And so some, or really a lot, of those real people, like the Chapman brothers, were talented entertainers, and their work existed in parallel to corporate entertainment.
The other thing that was happening was that some guys had flown three passenger jets into major landmarks in New York and D.C. and the president at the time was a sort of chortling dimwit who had let the Republican Party stock his cabinet with the last survivors of the Nixon administration, and this little crew decided together that the best response to national trauma and public grief would be to line their own pockets by invading Iraq and Afghanistan, despite the fact that none of the hijackers were from either country. Friends of mine who’d enlisted in ROTC programs in the hope of a college scholarship and a solid job after graduation were suddenly yanked away and ground into the paste of suffering and illness that the engines of the American war machine use for fuel. Unmoored from any need for justification, the new war was, apparently, permanent.
The entertainment world was not set up to respond to this sudden shift, especially its disproportionately alienating effects on young people who were suddenly going to war, or watching their friends go to war. When we remember pop culture from the period fondly it’s because of shows like Arrested Development or Venture Bros. that were either summarily canceled because of low ratings, or persisted because nobody cared enough even to cancel them. (Cable TV economics are weird.) What passed for counterculture was anemic stuff like Team America: World Police and Family Guy. And then, the mainstream, popular film and TV was stuff that’ll make your skin crawl: Donald Trump debuted The Apprentice, the first step in the lengthy process of bartering cameos from bad 1990’s movies into the presidency of the United States. Rush Limbaugh’s buddy Joel Surnow made 24, a series about how great it is to torture Muslims. Crash won Best Picture. The Boomer death grip on entertainment media was, in other words, absolute; it made sense for people like the Chapmans to simply opt out of the conventional entertainment landscape completely and create something new.

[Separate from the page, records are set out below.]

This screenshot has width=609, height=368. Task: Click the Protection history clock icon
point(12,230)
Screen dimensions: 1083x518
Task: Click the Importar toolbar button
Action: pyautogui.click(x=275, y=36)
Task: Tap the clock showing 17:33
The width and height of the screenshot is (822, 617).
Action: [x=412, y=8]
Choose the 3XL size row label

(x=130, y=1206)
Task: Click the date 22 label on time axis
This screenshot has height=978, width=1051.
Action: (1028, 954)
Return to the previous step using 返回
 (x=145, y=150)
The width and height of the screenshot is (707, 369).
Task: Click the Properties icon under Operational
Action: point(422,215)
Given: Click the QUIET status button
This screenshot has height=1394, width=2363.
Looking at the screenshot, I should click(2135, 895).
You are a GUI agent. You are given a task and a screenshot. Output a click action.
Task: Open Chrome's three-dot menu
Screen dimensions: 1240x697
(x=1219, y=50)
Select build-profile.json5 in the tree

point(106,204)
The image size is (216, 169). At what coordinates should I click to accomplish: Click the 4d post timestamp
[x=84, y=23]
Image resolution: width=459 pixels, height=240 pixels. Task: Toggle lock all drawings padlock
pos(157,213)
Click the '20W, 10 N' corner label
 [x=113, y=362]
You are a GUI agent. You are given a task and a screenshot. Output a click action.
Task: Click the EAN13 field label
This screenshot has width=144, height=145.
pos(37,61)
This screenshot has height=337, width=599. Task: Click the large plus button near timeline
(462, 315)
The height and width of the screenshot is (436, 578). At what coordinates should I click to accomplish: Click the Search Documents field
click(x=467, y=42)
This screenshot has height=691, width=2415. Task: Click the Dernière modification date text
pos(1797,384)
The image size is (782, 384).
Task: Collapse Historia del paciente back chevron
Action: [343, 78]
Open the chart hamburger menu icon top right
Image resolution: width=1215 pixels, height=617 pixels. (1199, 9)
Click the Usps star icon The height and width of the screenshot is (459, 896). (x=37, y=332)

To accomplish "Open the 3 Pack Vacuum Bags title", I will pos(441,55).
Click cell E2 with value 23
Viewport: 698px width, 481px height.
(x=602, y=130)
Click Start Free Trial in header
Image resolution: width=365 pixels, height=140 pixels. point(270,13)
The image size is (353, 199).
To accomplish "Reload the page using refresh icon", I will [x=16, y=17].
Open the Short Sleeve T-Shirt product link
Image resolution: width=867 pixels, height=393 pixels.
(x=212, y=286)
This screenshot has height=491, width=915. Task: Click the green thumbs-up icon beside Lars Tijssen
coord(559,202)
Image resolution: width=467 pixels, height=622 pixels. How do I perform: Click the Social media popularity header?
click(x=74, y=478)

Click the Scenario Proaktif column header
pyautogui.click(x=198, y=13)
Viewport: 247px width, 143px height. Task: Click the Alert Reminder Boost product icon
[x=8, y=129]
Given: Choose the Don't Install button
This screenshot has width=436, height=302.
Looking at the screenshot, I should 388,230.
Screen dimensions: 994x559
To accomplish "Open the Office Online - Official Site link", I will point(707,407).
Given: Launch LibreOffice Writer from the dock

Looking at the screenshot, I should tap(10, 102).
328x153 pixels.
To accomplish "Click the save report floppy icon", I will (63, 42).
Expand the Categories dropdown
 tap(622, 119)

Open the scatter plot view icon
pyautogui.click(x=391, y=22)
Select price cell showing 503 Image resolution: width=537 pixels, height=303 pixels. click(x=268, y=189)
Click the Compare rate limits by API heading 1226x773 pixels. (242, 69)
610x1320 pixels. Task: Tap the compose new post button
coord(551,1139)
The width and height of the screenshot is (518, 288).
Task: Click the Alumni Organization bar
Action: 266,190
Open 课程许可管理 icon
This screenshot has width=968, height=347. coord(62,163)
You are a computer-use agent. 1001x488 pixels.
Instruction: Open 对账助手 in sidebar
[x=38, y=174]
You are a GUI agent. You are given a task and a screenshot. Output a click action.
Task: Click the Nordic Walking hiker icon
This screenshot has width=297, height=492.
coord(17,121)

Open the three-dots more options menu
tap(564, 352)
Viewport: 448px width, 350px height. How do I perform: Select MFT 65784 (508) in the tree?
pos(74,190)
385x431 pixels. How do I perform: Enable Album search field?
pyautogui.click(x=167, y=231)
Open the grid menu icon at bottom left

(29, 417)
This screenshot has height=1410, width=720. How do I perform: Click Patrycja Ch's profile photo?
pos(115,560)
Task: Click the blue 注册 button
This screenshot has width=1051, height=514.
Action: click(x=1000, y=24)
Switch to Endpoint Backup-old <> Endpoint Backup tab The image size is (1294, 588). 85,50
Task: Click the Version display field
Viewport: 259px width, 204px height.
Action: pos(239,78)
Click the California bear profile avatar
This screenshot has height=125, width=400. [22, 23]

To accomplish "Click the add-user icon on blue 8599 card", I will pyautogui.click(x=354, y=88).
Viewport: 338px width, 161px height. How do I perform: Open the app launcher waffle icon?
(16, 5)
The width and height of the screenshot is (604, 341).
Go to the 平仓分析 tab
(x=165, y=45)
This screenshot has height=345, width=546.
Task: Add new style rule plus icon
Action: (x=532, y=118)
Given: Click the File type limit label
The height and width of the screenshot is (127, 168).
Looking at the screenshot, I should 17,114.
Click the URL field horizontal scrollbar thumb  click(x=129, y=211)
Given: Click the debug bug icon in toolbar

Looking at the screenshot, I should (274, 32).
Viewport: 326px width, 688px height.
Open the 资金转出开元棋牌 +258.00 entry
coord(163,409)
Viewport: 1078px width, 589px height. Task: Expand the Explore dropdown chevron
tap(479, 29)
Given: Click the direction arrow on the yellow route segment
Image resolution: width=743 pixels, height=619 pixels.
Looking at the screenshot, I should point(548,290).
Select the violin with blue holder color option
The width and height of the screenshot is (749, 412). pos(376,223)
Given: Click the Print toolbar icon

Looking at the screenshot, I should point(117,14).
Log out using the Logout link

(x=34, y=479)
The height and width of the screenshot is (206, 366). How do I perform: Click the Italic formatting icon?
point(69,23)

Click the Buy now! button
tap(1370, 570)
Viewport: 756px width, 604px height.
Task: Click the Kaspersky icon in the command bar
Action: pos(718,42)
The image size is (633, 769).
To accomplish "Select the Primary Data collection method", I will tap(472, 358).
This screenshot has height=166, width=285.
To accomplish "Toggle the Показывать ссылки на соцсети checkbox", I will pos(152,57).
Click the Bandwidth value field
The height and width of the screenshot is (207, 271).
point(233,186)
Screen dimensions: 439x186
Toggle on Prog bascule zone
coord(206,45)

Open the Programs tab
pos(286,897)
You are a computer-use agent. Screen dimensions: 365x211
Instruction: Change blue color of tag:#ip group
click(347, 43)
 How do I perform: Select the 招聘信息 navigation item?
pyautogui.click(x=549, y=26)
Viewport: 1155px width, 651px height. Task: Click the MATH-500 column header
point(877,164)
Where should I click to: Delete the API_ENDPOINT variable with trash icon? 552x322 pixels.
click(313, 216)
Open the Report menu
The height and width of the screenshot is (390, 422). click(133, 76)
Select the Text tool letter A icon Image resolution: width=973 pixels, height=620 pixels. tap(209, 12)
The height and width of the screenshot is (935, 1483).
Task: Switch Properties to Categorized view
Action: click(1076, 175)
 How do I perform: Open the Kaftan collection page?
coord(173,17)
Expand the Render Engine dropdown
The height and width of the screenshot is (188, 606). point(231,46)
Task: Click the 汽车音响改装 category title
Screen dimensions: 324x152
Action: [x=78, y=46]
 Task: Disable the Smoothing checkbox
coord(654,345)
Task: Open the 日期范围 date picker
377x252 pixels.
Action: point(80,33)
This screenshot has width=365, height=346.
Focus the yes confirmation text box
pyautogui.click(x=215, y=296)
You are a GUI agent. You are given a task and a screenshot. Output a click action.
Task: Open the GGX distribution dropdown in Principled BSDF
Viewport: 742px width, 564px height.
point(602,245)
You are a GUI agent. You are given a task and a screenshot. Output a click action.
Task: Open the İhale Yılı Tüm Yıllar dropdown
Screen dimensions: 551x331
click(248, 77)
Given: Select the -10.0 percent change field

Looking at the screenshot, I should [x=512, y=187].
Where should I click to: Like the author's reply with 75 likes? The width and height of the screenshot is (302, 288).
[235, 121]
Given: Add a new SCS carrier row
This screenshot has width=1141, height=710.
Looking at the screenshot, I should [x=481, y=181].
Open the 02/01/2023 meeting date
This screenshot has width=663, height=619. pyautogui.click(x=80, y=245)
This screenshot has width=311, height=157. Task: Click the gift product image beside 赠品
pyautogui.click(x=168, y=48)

Even addressing what it was like to be a young person felt genuinely subversive, especially when leaning hard into the absurdity that everybody else seemed determined not to recognize. At Homestar Runner, Strong Bad “drew” the “Teen Girl Squad” series, in which one of the Teen Girls might put everybody’s Christmas—sorry, Decemberween—presents in a lion’s mouth and peer pressure her friends into getting eaten so they can all open their presents together. There’s a running gag about commas. It does not make sense, and so it was much more directly representative of the world we were living in, in which a college kid in Alabama had to go get shot in Kabul because somebody in Saudi Arabia hijacked a plane that killed people in New York and somebody else in Northern Virginia saw that as an opportunity to quintuple the value of his Halliburton shares.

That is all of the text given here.